[抜粋本文]
□ □ □ □ □ □ □

うつの人間学(3) TBSからだ 体内時計と冬季うつ

 12月13日(日)の朝のTBS 「からだ 体内時計と冬季うつ」を見ました。日照時間が少ない秋から冬にかけてだけ、症状が出るウツで意外と知られていないということでした。世間で知られていないために、怠けているのだろうとか冷たい目で見られることが多いそうです。この原因は、冬季になって日照時間が少なくなり、目の網膜に届く光の量が減少すると、セロトニンの製造が減少して、うつの症状を起こすということです。

 セロトニンとは、トリプトファンというたんぱく質から体内で合成される化学物質です。セロトニンはヒトを含む動植物に一般に含まれています。人体には10ミリグラムのセロトニンがあってそのうちの90%は小腸の中に存在しています。セロトニンは小腸の中で作られ、消化管の運動に大きな影響を与えています。また8%は血小板の中で大きな役割を果たしています。残りの2%が中枢神経系にあって、人間の精神活動に、大きな役割を果たしているのです。セロトニンが不足すると、うつ病や、神経症などの症状が生じてきます。セロトニン系の薬品はうつ病の治療に用いられています。

□ □ □ □ □ □ □

[データ一覧]

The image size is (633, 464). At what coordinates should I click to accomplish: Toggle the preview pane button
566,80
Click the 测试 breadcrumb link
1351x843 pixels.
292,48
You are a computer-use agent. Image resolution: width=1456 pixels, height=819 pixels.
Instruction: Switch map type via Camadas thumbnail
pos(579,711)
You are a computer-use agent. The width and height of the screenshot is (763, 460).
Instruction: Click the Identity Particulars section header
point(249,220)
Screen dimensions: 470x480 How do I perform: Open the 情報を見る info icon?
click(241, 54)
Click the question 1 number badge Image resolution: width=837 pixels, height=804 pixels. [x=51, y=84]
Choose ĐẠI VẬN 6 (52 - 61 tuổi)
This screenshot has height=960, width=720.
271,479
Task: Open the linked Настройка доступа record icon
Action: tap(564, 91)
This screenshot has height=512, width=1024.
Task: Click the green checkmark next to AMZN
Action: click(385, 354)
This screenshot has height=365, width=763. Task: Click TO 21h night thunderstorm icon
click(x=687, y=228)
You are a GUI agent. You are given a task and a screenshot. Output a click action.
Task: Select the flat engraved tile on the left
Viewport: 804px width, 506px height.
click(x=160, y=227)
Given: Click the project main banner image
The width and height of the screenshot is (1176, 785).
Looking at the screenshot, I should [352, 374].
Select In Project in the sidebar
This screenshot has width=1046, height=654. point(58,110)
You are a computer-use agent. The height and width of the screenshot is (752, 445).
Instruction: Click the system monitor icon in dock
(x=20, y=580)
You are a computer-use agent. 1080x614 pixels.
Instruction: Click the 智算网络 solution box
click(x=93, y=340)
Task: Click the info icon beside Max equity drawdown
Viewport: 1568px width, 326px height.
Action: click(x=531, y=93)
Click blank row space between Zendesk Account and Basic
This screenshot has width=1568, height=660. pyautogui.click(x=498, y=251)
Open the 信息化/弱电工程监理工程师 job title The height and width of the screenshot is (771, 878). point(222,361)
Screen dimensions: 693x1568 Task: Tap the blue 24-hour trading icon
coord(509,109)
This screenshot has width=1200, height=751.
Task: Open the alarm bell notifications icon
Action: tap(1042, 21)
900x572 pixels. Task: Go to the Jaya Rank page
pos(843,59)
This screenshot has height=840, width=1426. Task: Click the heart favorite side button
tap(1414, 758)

□ □ □ □ □ □ □

[問題]
1. 抜粋本文によると、人体のセロトニンのうち小腸の中に存在するのは何パーセントですか。
2. 抜粋本文の「セロトニン系の薬品はうつ病の治療に用いられています。」という一文を英語に訳してください。

[解答]
1. 90%

2. Serotonin-related drugs are used in the treatment of depression.